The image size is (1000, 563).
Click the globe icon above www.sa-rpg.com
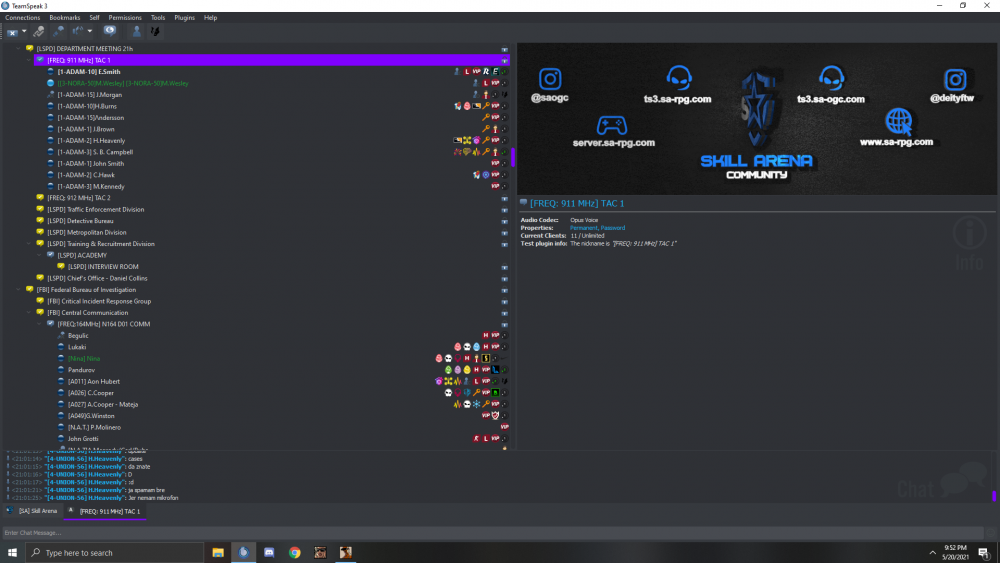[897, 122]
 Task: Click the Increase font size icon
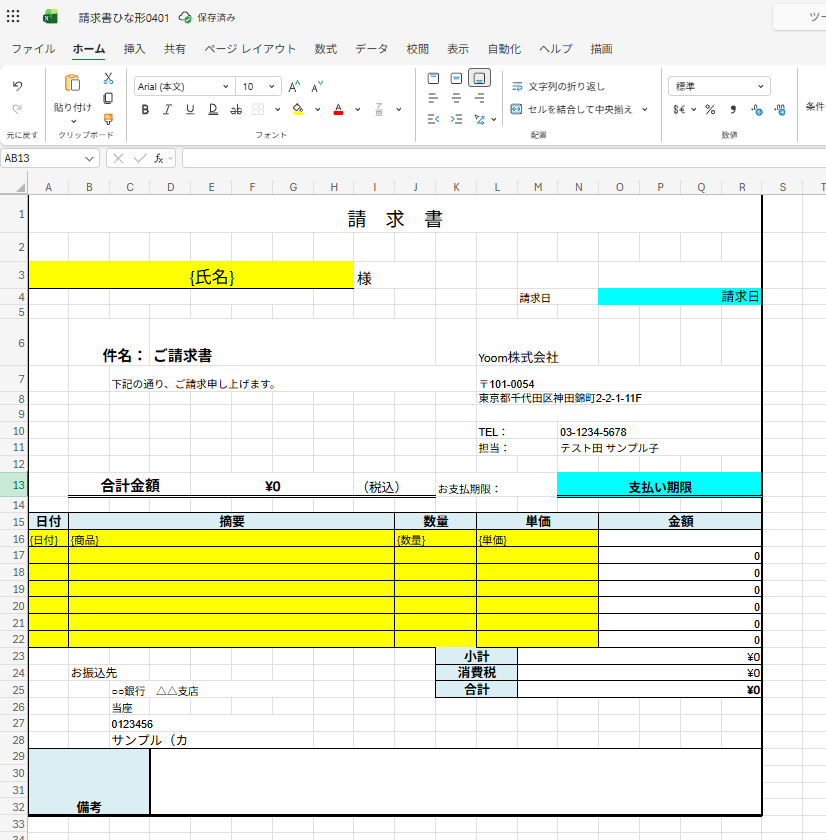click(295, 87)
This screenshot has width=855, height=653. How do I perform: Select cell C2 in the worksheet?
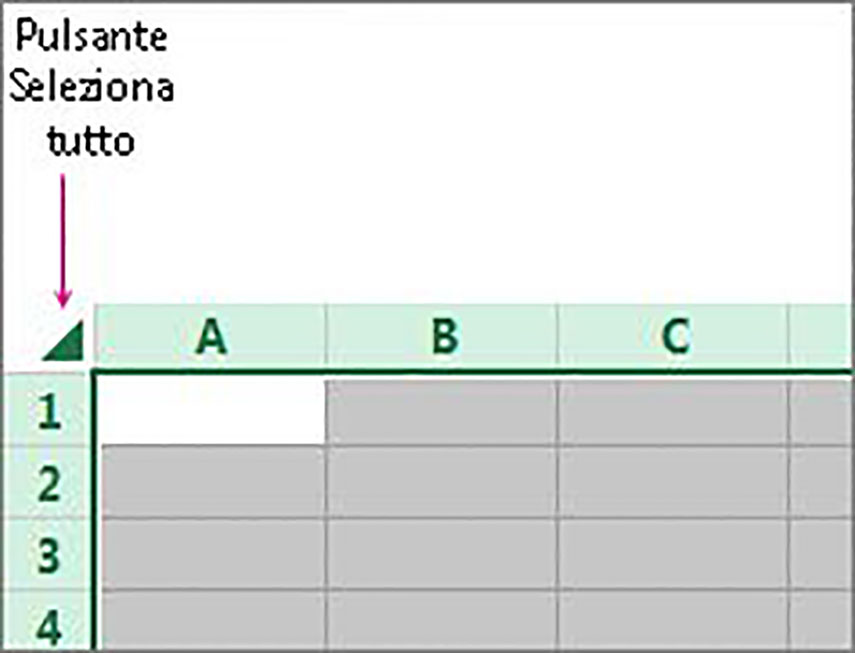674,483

+ + + + + + +

→ Exercise details
Convert every line of the listing into a JSON list of strings with one string per line, and skip blank lines. Leave the pictures out.

→ Task result
[
  "The image size is (1000, 563).",
  "Click the globe icon above www.sa-rpg.com",
  "[897, 122]",
  " Task: Click the Increase font size icon",
  "click(295, 87)",
  "This screenshot has width=855, height=653. How do I perform: Select cell C2 in the worksheet?",
  "674,483"
]